→ **REQUIRED TASK A**: Present the entries that follow the datatypes note as a numbered list, skipping blank lines and leaving out the pictures.
>> Begin DOCUMENT EXTRACT
DATATYPES: mental dump.

After the recent email flurry I think I can distinguish five 
proposals and summarize their pros and cons.  They can be 
distinguished on a primary axis of degree of localization of 
datatyping information, ie how 'far away' the datatyping information 
relevant to a literal can be from that literal itself.

X. (Patrick)

Very local indeed; every literal is required to have its datatype 
included as part of the literal label itself.  Example (I may have 
the URV syntax wrong):

aaa eg:prop <xsd:integer:10> .

In fact, these literal-thingies can be regarded as a form of URI 
(URV), so that there are in fact no literals at all. (I will go on 
referring to these URVs as 'literal labels' in what follows, however, 
for consistency.)

Datatype names play no role in the RDFS syntax.

S. (Sergey)

Quite local, in that literals are required to be linked directly to 
bNodes by edges labelled with the datatype name. The bNode denotes 
the value of the literal;  all literals denote strings.  Example:

aaa eg:prop _:x .
_:x xsd:integer "10" .

Datatype names are names of properties.

DC. (Dan)

Similar; all literals are strings, and similar use of a bNode, but 
with separate arcs for the literal and the datatype. Example:

aaa eg:prop _:x .
_:x rdf:label "10" .
_:x rdf:type xsd:integer .

Datatype names are names of classes.

P. (Peter)

Not local at all, in that literals are assigned a datatype 
indirectly, by declaring a datatype to be the range of the property 
used in the triple. The range information might be anywhere in the 
graph, and need not be 'close' to the triple including the literal.
>> End DOCUMENT EXTRACT
>> Begin RAW RECORDS
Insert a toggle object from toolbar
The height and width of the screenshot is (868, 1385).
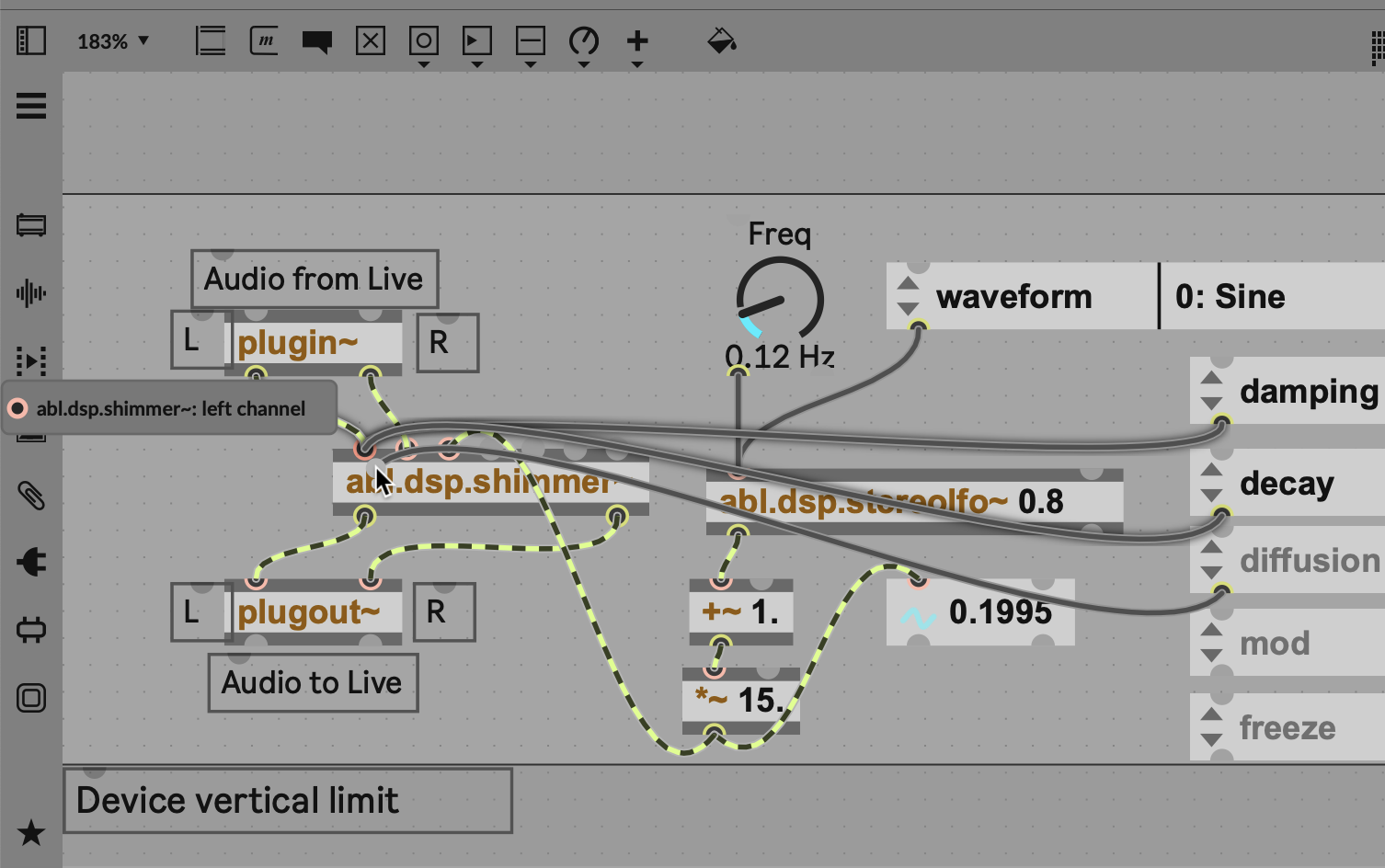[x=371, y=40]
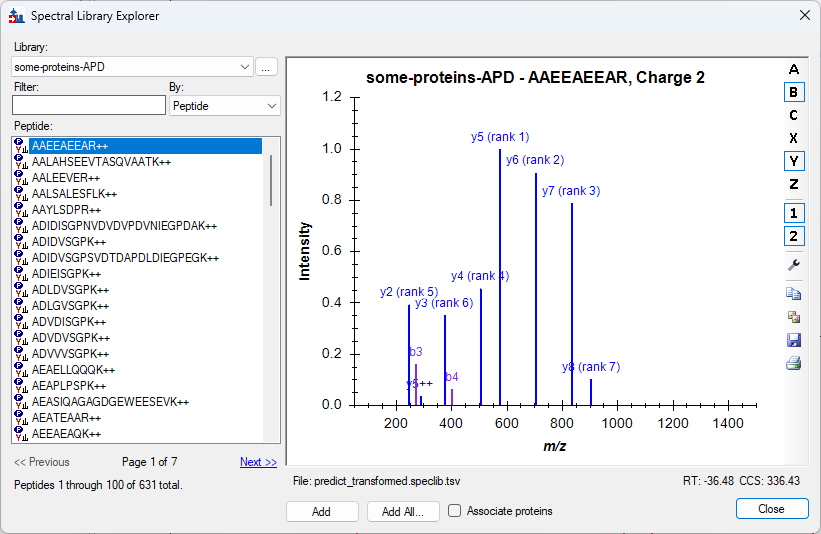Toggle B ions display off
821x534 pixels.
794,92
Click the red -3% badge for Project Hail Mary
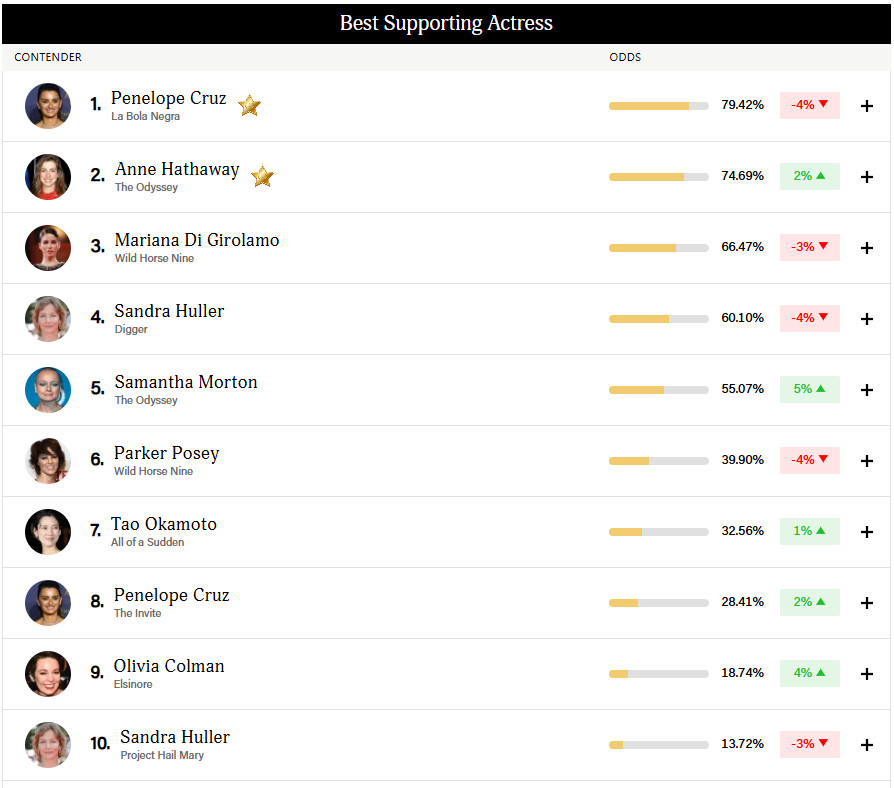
>> End RAW RECORDS
→ **REQUIRED TASK B**: Revise the datatypes note from "Similar; all literals" to "rdf:type xsd:integer .", changing "separate arcs" to "distinct arcs".

→ **TASK RESULT A**:
1. Insert a toggle object from toolbar
2. The height and width of the screenshot is (868, 1385).
3. [x=371, y=40]
4. Toggle B ions display off
5. 821x534 pixels.
6. 794,92
7. Click the red -3% badge for Project Hail Mary

→ **TASK RESULT B**:
Similar; all literals are strings, and similar use of a bNode, but 
with distinct arcs for the literal and the datatype. Example:

aaa eg:prop _:x .
_:x rdf:label "10" .
_:x rdf:type xsd:integer .